From mboxrd@z Thu Jan  1 00:00:00 1970
From: David Miller <davem@davemloft.net>
Subject: inetpeer with create==0
Date: Wed, 02 Mar 2011 20:45:45 -0800 (PST)
Message-ID: <20110302.204545.193730647.davem@davemloft.net>
Mime-Version: 1.0
Content-Type: Text/Plain; charset=us-ascii
Content-Transfer-Encoding: 7bit
Cc: netdev@vger.kernel.org
To: eric.dumazet@gmail.com
Return-path: <netdev-owner@vger.kernel.org>
Received: from 74-93-104-97-Washington.hfc.comcastbusiness.net ([74.93.104.97]:49786
	"EHLO sunset.davemloft.net" rhost-flags-OK-OK-OK-OK)
	by vger.kernel.org with ESMTP id S932144Ab1CCEpI (ORCPT
	<rfc822;netdev@vger.kernel.org>); Wed, 2 Mar 2011 23:45:08 -0500
Sender: netdev-owner@vger.kernel.org
List-ID: <netdev.vger.kernel.org>


Eric, I was profiling the non-routing-cache case and something that stuck
out is the case of calling inet_getpeer() with create==0.
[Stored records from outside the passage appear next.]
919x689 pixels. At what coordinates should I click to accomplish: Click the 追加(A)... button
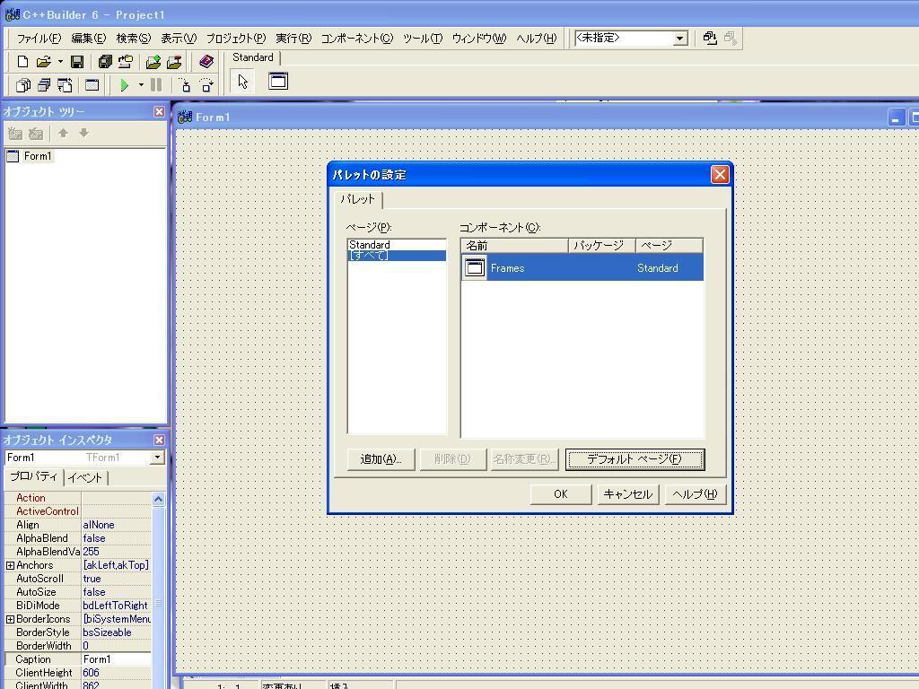click(x=381, y=459)
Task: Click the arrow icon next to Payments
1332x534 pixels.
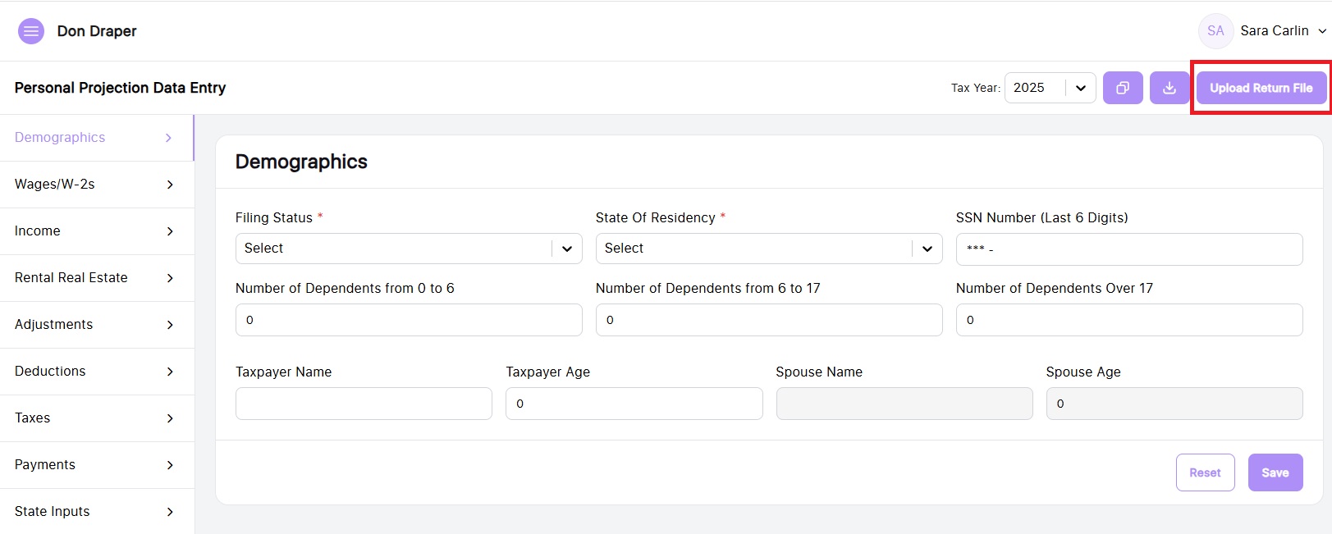Action: 170,465
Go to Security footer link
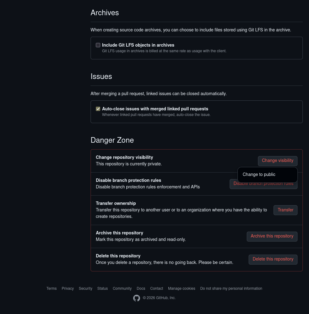This screenshot has width=309, height=314. (x=85, y=289)
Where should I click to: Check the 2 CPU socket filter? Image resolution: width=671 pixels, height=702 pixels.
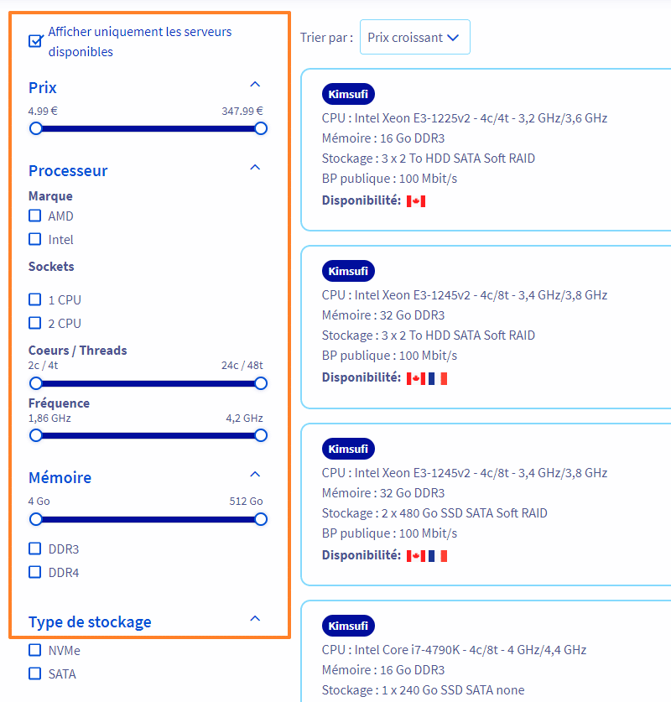(35, 323)
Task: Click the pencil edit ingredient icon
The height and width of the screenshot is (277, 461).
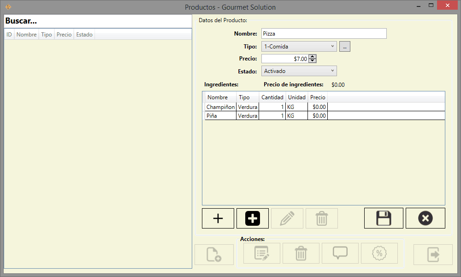Action: (287, 218)
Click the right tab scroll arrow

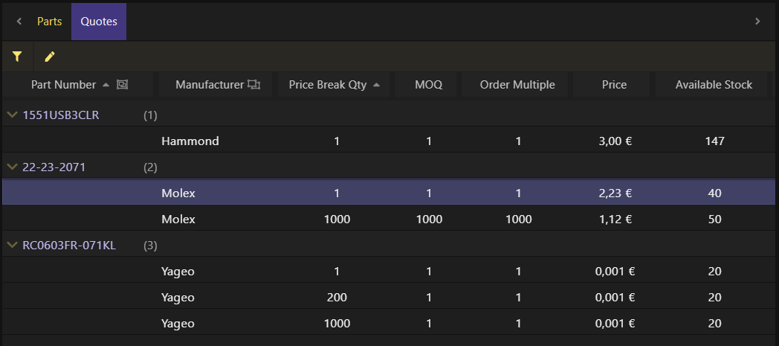point(757,22)
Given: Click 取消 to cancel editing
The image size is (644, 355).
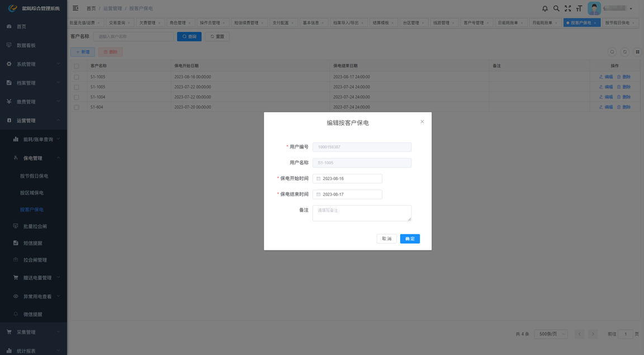Looking at the screenshot, I should [386, 239].
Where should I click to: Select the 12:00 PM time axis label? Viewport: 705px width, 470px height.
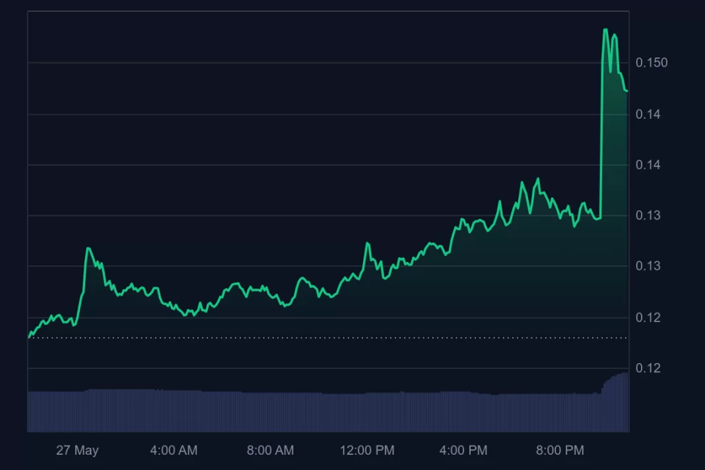(x=367, y=451)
If an entry is not found, we have to redo the lookup under a spinlock
to make certain that a concurrent writer rebalancing the tree does
not "hide" an existing entry from us.

This makes the case of a create==0 lookup for a not-present entry
really expensive.  It is on the order of 600 cpu cycles on my
Niagara2.

I added a hack to not do the relookup under the lock when create==0
and it now costs less than 300 cycles.

This is now a pretty common operation with the way we handle COW'd
metrics, so I think it's definitely worth optimizing.

I looked at the generic radix tree implementation, and it supports
full RCU lookups in parallel with insert/delete.  It handles the race
case without the relookup under lock because it creates fixed paths
to "slots" where nodes live using shifts and masks.  So if a path
to a slot ever existed, it will always exist.

Take a look at lib/radix-tree.c and include/linux/radix-tree.h if
you are curious.

I think we should do something similar for inetpeer.  Currently we
cannot just use the existing generic radix-tree code because it only
supports indexes as large as "unsigned long" and we need to handle
128-bit ipv6 addresses.